Records:
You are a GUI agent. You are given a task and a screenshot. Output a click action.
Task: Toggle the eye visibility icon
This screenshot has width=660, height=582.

--

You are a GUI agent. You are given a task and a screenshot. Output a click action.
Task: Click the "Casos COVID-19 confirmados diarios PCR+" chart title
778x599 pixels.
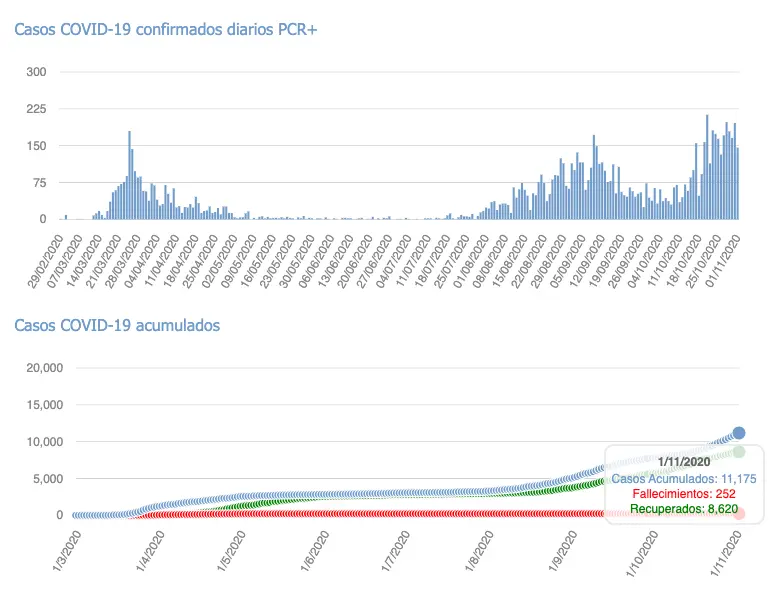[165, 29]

==

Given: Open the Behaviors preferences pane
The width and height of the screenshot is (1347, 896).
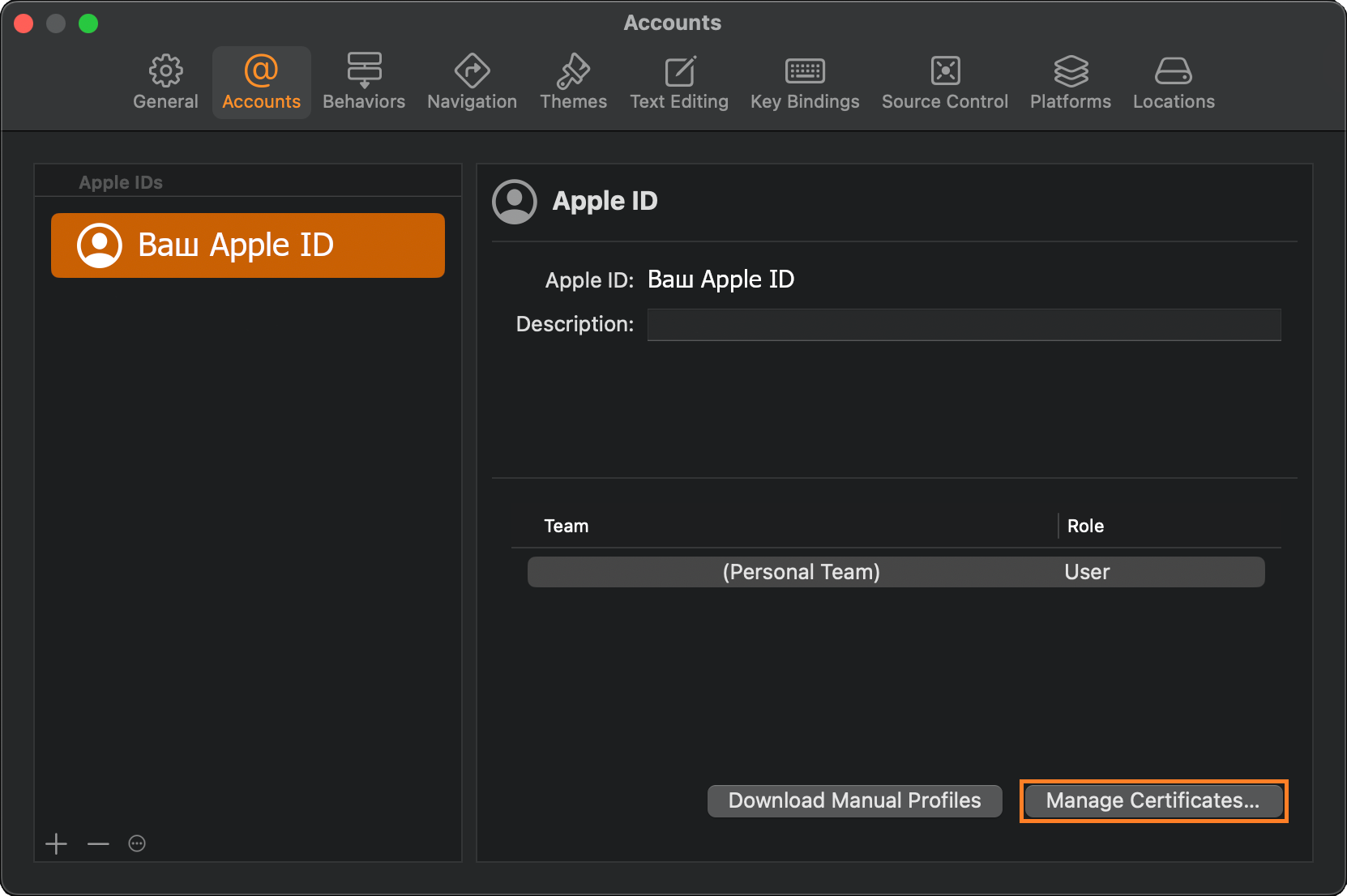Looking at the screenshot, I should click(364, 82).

Set task:
Please print, word for word, the lines from the one containing "Given: Open the Behaviors preferences pane" up to and including the one containing "Looking at the". Leave the pictures out.

Solution to the exercise:
Given: Open the Behaviors preferences pane
The width and height of the screenshot is (1347, 896).
Looking at the screenshot, I should click(364, 82).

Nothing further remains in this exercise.